Figure 5. RNF4 and KAP1 have opposite effects on HR repair. (A) Both KAP1 and RNF4 contribute to NHEJ repair. HEK293 cells were transfected with control siRNA, siKAP1 or siRNF4 or both siKAP1 and siRNF4. The knockdown efficiency of KAP1 and RNF4, and the transfection efficiency of pCBASce were confirmed by Western blot. *: p < 0.005; ns: not significant. The relative frequencies of NHEJ repair of EJ5-GFP, which results in GFP-positive cells, are shown for each transfection. (B) KAP1 or RNF4-depletion reduces 53BP1 foci in MCF7 cells. MCF7, MCF7/shKAP1 and MCF7/shRNF4 cells were fixed and stained for 53BP1 after exposure to IR (3 Gy) and allowed to recover for 1-h. Enumeration of 53BP1 foci was done in 25 nuclei for each cell type. The average number of 53BP1 foci per nucleus was 36.72 ± 9.49 in MCF7 cells, 18.40 ± 3.85 in MCF7/shKAP1 cells (p < 0.001), and 15.28 ± 5.31 in MCF7/shRNF4 cells (p < 0.001). (C) Knockdown of KAP1 enhances HR repair. The relative frequencies of the repair of DR-GFP by HR, which results in GFP-positive cells, in HEK293 cells transfected with control siRNA, siKAP1, siRNF4 or both are shown. *: p < 0.005; **: p < 0.001. (D) KAP1 or RNF4-depletion has opposite effects on RAD51 recruitment. Cells were fixed at the indicated times post-IR. The number of RAD51 foci per cell and percent cells with RAD51 foci out of 90 cells in each cell line is shown for each time point. *: p < 0.05; **: p < 0.01. (A-D) Bars: mean ± SD.

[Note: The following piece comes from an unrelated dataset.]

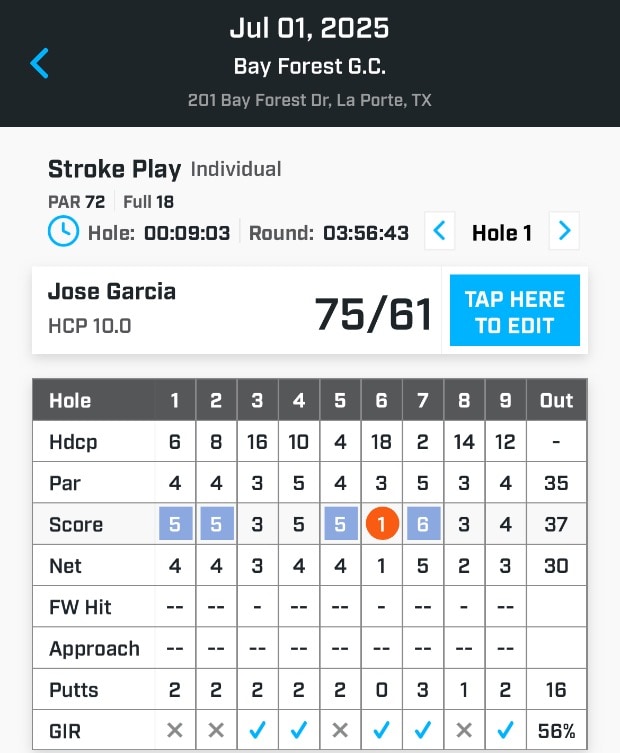620x753 pixels.
Task: Select the blue score 6 on hole 7
Action: coord(422,524)
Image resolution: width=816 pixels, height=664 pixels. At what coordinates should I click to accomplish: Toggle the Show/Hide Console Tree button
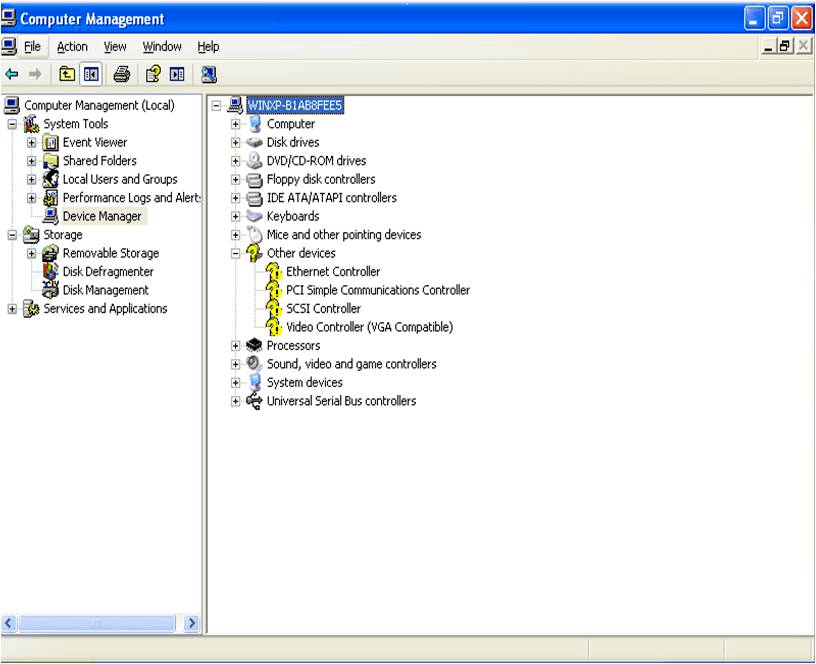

Figure 6. RNF4 regulates the choice of DNA repair pathways. (A) The relative abundance of pS8234-KAP1 foci, BRCA1 foci, 53BP1 foci and RNF4 level in different phases of cell cycle. (B) Diagram depicting cell cycle-dependent recruitment of RNF4 to pS824-SUMO-KAP1 regulates the accumulation of 53BP1 and BRCA1 foci at DSB sites, hence the choice of DNA repair pathways.